Fewell only needs to complete eight credit hours to graduate with a bachelors degree in communications. Liberty has offered him what’s called an AEM scholarship, available for student-athletes who have exhausted their athletic eligibility or had their athletic careers ended by injury.

Fewell’s presence will have another benefit for the Liberty Flames football program. Beitz thinks Fewell can be valuable mentor to the Liberty players seeking to reach the NFL, even more than she in some instances, because of the lessons he’s learned from the trying first eight months of this year.

“He can share his experience, both the positives and the negatives, and provide some guidance,” Beitz said. “A lot of times when you get that guidance from a peer, it’s much different than getting it from someone who is a full-time staff member that hasn’t had the opportunity.”

It wasn’t a surprise that Beitz kept track of Fewell even after he’d left Liberty. It was typical of her concern for him.

“She always stayed on me, she was always hard on me,” said Fewell, smiling. “She was mad at me when I decided to leave school early, but I guess all is forgiven now.”

After six months full of difficult and opaque decision-making, it was nice to have an easy one for once. Fewell decided to go back to school in mid-July for free thanks to the AEM scholarship. He didn’t need to talk it over with his mom.

“I’m ready to get out of her house,” he said with a laugh. “I’m just ready to go.”

A parent’s dream

There was another entity monitoring Fewell’s status, though not as successfully. When the San Jose SaberCats of the Arena Football League reached out to him through a Facebook message, a member of their player development department was under the impression that Fewell had signed with an NFL team. Obviously he hadn’t, and the SaberCats have kept in touch over the last month.

It’s a funny turn of events. Hell-bent on the NFL, or at least the Canadian Football League, Fewell initially wasn’t interested in the Arena League, and he still wasn’t even after the draft came and went. But as the pro football dream began to dim, Fewell warmed to the idea of playing indoors. The 2015 season doesn’t begin until next March, so Fewell would have time to finish his schooling should a concrete offer come through from San Jose, or elsewhere.

Viewed through the scope of Fewell’s roller-coaster year, his return to school and new-found consideration of arena football aren’t that surprising. Humbled and matured, the big “teddy bear,” as Beitz called him, is a bit wiser to the ways of the world.

For starters, he’s in the process of parting ways with Peterson.

And the considerable faith in God that he rode through the tough times has crystallized even further, appropriate as he returns to a school of great faith, Liberty. Had he been drafted, Fewell admits he wouldn’t have returned to school. But he believes “that was God’s way of telling me I needed to finish school, because I wasn’t going.”

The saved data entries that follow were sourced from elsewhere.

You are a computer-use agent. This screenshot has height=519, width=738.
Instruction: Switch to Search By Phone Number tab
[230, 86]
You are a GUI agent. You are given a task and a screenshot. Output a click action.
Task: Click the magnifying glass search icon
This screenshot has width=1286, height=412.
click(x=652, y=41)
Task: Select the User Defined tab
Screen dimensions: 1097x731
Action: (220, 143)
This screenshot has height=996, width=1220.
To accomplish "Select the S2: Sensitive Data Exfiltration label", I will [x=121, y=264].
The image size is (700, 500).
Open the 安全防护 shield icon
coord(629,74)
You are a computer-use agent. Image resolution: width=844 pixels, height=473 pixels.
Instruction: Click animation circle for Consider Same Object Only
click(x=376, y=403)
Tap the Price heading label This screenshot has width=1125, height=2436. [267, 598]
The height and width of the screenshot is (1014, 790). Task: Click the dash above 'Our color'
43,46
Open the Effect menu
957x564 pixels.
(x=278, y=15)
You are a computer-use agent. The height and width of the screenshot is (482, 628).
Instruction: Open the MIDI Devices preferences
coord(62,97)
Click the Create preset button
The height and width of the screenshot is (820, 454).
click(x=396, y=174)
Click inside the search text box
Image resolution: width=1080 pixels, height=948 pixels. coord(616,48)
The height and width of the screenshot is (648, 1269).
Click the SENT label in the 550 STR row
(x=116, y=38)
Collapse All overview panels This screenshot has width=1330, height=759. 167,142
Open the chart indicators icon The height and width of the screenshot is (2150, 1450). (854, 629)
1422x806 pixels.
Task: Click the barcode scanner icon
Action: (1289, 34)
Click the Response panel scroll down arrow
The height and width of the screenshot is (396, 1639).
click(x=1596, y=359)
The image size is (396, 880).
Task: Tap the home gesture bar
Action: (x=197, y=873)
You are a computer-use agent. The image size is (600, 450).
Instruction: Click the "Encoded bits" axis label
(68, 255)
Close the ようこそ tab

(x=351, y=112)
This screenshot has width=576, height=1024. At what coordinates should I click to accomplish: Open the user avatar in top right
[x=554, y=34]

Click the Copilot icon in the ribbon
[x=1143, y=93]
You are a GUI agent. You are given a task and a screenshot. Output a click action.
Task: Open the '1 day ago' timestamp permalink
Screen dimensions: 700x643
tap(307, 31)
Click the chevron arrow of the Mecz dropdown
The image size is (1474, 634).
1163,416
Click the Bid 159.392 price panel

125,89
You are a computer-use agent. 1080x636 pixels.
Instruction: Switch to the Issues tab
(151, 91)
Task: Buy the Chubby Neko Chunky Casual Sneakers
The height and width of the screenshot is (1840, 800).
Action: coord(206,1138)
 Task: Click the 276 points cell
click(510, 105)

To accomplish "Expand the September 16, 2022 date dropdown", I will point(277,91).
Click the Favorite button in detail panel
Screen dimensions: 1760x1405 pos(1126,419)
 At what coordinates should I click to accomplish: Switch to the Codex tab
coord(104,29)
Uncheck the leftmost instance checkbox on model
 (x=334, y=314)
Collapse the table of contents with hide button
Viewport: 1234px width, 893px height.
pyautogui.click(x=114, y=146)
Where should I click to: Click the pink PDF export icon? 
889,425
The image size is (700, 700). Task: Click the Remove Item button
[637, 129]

As Beitz put it, “He’s got options now, where other people don’t.” Fewell’s mother concurred. Ruff, who is taking classes from Liberty University Online (not for free), said that while she was disappointed that her son’s NFL dream didn’t materialize, “my dream was that he get that degree so he can have a better opportunity at life and not have to struggle.” For someone who seemed to have a rash of bad luck in the first half of the year, the concern showed by Beitz and the Liberty coaching staff, for a former student-athlete who could no longer compete, was a welcome change of fortune.

“It’s a blessing, man, a blessing,” said Fewell, who has moved back into his old apartment in Lynchburg and started class last Monday. “Everything that happened to me with the draft, all that other stuff with the agent and different stuff, just for them to call and be like, ‘we’re gonna pay for everything,’ it’s just a blessing. Who does that happen to?”